A crença de que mulheres são intrinsecamente incapazes de entender a tecnologia – seja programando computadores ou, historicamente, dirigindo carros – é um mito propagandeado pela sociedade machista que vivemos, mas desmentido pela própria fundação da Era Moderna. O que a História mostra é que longe de ser uma “falha de capacidade”, trata-se de um processo de exclusão sistemática, que no caso da tecnologia, só se intensificou quando a programação migrou de um trabalho de baixo status, majoritariamente feminino, para um domínio masculino de alto prestígio e valor econômico após a década de 1980.
Este mito é refutado por duas figuras cruciais do século XIX.
Se o Romantismo de Lord Byron representava a rejeição da máquina, sua própria família e círculo social lançaram as bases do nosso futuro tecnológico:
- Ada Lovelace: A Lógica do Algoritmo
Ada Lovelace, filha de Lord Byron, é celebrada como a primeira programadora da história. Ela não apenas concebeu um algoritmo complexo para a Máquina Analítica de Charles Babbage, mas também vislumbrou o futuro do software. Lovelace percebeu que as máquinas não precisavam se limitar a números, podendo manipular símbolos como notas musicais e letras, expandindo a máquina de cálculo para o que hoje chamamos de computação universal.
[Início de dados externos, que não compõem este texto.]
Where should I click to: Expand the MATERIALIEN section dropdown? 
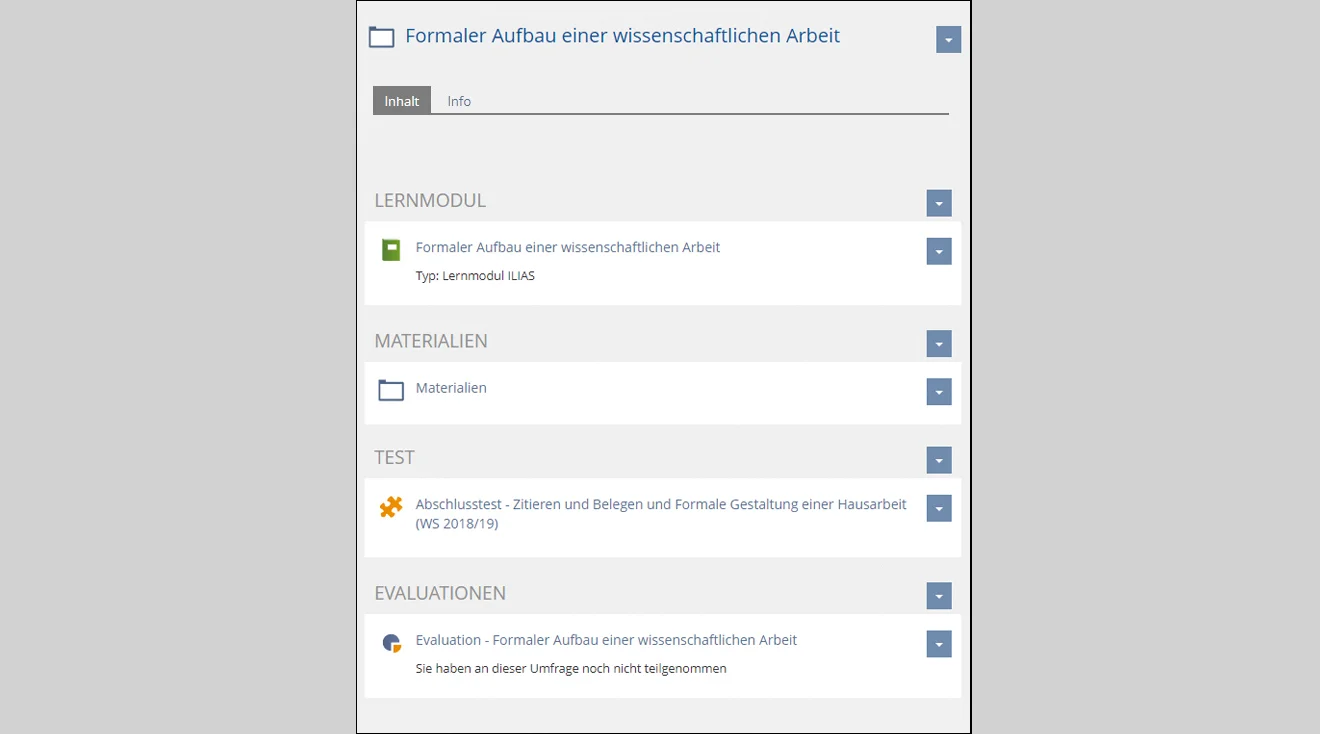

Essa visão, que ela chamou de “ciência poética”, uniu lógica e criatividade, provando que o pensamento feminino foi a fonte da ideia do código que transcende a matemática pura. - Mary Shelley: A Ética da Ficção Científica
Enquanto isso, em 1816, na residência de Byron, Mary Shelley concebeu Frankenstein ou O Moderno Prometeu, amplamente considerado o primeiro romance de ficção científica. O livro estabeleceu o arcabouço filosófico e ético para a inovação irresponsável. Ao caracterizar Victor Frankenstein como um criador arrogante que abandona sua criação, Shelley alertou o mundo sobre a responsabilidade ética do cientista. Hoje, o medo da tecnologia descontrolada é definido pela “Síndrome de Frankenstein”, mostrando que a filosofia de mitigação de risco para a Inteligência Artificial (IA) moderna nasceu de uma voz feminina.
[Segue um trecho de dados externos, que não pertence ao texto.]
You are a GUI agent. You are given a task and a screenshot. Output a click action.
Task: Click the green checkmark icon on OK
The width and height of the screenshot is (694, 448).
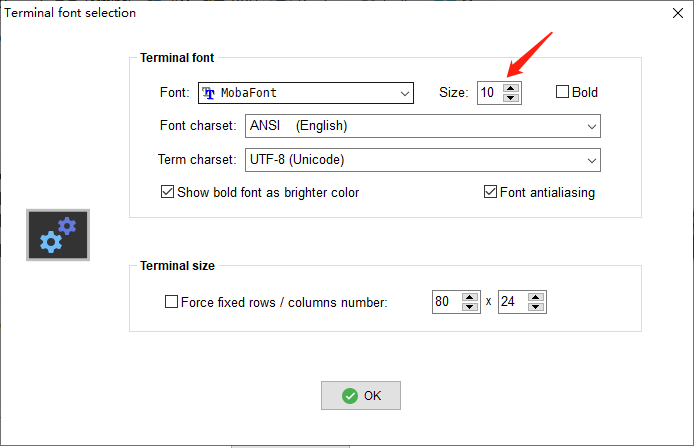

A lição é clara: a exclusão não é uma consequência da incapacidade, mas uma perda para a humanidade. As mulheres não foram apenas as pioneiras na escrita de código (Programadoras do ENIAC nos anos 40) ou na validação mecânica (Bertha Benz como primeira piloto de testes), mas também estabeleceram o imperativo ético e a visão abstrata que guiam a tecnologia até hoje. Não há tecnologia sem mulheres, porque elas a criaram e, mais importante, definiram como ela deve ser usada.